Е.Бунтман ― Давайте теперь про политику уже, не про культуру. Ну, как про политику — про здравоохранительную такую политику. Вакцинация Путина, которая то ли пройдет сегодня, то ли не пройдет, то ли тайно, непонятно, какой вакциной. Что это? Почему это тайна? Почему только сейчас?
А.Проханов ― Сейчас все ждут этого, как будто произойдет самосожжение Путина и всем хочется посмотреть этот костер, на который он входит, как происходит это зрелище. Нет, я думаю, что это не надо делать парадно. Я бы тоже не хотел, чтобы я вакцинировался публично. Вот вы вакцинировались — много народу было на вашей вакцинации? Я думаю, что вся редакция «Эха Москвы», но не больше, правда же?
Е.Бунтман ― Конечно.
А.Проханов ― Я думаю, что рядом был Венедиктов. Рядом же была Ольга Бычкова, несомненно. Остальных, в общем, не было. Поэтому, я думаю, что рядом будет Песков, может быть, Шойгу будет рядом подбадривать Владимира Владимировича. Думаю, что он делает это камерно, думаю, что это правильно. Почему он не делал это раньше? Я тоже думал об этом. Потому что вакцина, она была непроверенной. Вокруг вакцины ходило много всяких недомолвок, разнотолков. Одни великие мужи говорили, что она восхитительна, другие гили, что она приводит к осложнениям, другие говорили, что она вообще пустая, никакая. Критерии не были выработаны.
Путин же не рядовой человек. Это Верховный главнокомандующий. И во время этих всевозможных затруднений политических или военных, зачем ему соваться впереди атакующего батальона? Это не принято на войне. Он должен ждать, он должен смотреть, как разворачивается эта драма — драма сегодняшней политики. И, мне кажется, требовать от него, чтобы он первым вакцинировался, — ну, это просто такое молодечество, ребячество. Я даже считаю, что он даже, может быть, несколько рановато вакцинировался. Ему бы дождаться, когда я вакцинируюсь, тогда самому вакцинироваться.
Е.Бунтман ― То есть я как человек, вакцинировавшийся и вы, как собирающийся, мы как подопытные кролики у Верховного главнокомандующего, так получается?
А.Проханов ― Нет, получается, что он сегодня становится подопытным кроликом для большинства населения. Смотрят на него, как он: выдержит — не выдержит, заболеет — не заболеет, возникнет у него какая-нибудь опухоль на носу? Тогда мы пойдем или не пойдем. То есть наоборот. Здесь, оказывается, что мы ставим в очень неловкое и некорректное положение нашего Верховного главнокомандующего?

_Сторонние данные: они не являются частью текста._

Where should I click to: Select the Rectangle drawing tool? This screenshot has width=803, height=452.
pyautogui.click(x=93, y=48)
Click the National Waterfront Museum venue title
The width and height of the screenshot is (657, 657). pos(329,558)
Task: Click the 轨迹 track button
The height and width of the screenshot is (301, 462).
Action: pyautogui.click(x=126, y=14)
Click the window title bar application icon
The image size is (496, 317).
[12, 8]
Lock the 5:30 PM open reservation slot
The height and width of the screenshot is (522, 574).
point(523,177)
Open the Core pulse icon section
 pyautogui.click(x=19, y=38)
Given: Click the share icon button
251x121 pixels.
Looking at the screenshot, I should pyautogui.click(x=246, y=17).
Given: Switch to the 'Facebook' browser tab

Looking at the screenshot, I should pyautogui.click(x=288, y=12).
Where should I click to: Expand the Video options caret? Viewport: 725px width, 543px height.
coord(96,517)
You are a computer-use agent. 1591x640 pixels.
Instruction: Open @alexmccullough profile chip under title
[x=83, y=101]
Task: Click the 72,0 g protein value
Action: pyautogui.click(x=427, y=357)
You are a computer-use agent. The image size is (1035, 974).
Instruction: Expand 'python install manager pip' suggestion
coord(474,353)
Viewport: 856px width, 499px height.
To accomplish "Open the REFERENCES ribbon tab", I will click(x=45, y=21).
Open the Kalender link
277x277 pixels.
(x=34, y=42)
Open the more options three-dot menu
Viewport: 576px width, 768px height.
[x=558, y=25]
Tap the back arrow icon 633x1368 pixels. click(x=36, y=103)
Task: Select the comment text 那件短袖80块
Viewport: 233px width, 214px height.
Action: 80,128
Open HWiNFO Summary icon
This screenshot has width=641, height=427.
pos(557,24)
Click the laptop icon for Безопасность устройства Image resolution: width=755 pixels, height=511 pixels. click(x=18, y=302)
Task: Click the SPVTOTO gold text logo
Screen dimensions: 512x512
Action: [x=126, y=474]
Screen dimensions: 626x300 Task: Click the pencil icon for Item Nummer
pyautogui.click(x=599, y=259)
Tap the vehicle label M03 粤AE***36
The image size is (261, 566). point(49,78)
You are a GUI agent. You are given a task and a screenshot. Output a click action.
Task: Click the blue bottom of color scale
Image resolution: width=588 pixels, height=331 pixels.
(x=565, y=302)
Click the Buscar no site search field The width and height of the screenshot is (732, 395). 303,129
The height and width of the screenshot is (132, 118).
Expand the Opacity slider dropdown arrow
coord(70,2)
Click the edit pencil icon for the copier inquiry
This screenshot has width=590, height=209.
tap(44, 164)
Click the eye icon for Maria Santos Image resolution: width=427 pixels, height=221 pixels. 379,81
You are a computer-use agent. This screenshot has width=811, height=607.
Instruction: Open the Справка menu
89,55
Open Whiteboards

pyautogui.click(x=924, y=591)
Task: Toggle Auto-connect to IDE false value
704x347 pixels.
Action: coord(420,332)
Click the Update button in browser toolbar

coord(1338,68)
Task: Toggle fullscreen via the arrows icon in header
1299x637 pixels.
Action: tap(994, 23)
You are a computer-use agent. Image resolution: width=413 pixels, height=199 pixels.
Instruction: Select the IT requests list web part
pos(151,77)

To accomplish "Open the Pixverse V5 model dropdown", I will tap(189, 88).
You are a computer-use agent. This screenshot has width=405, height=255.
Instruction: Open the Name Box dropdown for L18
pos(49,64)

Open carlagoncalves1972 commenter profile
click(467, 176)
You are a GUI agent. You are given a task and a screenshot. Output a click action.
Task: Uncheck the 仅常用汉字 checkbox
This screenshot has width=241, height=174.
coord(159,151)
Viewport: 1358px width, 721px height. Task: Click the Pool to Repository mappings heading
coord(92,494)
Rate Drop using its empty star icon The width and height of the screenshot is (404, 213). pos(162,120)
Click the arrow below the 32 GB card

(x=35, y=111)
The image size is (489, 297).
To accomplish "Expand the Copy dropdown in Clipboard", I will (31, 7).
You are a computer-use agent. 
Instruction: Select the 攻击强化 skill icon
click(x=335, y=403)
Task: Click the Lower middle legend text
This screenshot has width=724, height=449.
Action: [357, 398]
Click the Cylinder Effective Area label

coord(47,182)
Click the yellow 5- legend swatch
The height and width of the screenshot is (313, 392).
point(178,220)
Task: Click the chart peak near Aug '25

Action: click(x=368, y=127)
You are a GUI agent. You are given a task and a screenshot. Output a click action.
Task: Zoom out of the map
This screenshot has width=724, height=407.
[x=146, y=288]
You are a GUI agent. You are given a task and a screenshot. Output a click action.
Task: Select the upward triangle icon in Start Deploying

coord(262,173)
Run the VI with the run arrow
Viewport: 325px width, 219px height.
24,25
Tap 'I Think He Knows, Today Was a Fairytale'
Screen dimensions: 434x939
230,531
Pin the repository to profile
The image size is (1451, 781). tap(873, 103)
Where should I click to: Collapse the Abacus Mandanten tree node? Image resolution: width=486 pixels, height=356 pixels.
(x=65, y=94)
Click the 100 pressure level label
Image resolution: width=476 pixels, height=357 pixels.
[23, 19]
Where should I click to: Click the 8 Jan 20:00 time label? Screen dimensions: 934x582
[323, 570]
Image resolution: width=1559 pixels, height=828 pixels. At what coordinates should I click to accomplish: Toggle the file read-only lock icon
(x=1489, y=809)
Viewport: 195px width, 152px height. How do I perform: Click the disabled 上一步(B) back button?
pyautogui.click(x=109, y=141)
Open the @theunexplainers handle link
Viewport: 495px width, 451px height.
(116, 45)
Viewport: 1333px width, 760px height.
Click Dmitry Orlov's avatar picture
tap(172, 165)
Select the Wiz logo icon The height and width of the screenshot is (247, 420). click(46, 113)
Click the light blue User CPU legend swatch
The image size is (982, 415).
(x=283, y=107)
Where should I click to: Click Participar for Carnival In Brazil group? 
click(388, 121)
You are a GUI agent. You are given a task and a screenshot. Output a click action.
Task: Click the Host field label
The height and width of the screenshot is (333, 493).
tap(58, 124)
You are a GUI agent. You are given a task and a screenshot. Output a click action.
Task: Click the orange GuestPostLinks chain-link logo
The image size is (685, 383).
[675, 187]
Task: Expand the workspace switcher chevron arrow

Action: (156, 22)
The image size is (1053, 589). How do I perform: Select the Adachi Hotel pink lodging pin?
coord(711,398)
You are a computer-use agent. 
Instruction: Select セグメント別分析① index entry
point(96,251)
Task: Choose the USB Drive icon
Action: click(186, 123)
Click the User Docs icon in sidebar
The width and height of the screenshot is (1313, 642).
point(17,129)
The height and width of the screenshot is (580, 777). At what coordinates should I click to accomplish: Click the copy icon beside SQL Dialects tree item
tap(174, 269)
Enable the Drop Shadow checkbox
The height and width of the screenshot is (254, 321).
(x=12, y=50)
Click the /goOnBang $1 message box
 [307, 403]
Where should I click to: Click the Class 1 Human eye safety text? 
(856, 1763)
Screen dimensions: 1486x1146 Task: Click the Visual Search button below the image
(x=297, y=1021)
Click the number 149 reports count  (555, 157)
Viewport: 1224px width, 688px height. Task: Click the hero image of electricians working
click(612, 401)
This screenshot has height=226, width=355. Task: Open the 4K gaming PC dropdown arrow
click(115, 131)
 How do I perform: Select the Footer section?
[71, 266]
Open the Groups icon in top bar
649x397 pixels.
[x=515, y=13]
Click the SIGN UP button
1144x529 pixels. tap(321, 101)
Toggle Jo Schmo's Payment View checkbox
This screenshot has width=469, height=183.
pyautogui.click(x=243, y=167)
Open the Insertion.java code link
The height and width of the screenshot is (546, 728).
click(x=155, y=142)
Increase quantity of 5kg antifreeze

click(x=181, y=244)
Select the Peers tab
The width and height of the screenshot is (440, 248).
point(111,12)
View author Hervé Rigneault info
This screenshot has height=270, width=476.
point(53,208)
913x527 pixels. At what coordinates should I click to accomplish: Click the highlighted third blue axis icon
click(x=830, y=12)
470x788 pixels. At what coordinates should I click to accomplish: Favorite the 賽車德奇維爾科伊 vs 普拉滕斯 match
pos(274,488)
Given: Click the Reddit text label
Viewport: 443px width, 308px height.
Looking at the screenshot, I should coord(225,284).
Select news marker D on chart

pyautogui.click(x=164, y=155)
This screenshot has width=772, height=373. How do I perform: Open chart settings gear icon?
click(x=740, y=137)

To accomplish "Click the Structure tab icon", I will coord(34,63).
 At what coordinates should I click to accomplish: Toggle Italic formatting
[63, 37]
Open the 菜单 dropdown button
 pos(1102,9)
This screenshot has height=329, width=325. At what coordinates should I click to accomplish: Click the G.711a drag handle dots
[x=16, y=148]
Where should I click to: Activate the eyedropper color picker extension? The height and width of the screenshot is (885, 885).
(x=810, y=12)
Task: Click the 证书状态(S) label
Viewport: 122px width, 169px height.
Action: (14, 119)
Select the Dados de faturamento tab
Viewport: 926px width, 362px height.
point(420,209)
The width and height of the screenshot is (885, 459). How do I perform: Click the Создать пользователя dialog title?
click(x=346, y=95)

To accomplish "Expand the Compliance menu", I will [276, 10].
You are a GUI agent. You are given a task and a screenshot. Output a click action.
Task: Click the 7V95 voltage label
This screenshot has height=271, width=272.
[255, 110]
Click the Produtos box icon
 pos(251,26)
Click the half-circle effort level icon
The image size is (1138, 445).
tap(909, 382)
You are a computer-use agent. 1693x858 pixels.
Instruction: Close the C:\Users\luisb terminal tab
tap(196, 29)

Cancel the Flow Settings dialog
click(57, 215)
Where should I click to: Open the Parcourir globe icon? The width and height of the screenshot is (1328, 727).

Е.Бунтман ― Ну, а как же лидеры других стран — Байден, Нетаньяху и другие — возложили себя на жертвенник вакцины и сделали это первыми, чтобы побудить остальных граждан это сделать?
А.Проханов ― Я думаю, что все-таки не все это сделали. И потом, бог им судья. Что мне Гекуба, что я ей? Что мне Нетаньяху и что я ему? Я говорю о своем президенте.
Е.Бунтман ― А чем он отличается от других? Почему другая выбрана стратегия поведения?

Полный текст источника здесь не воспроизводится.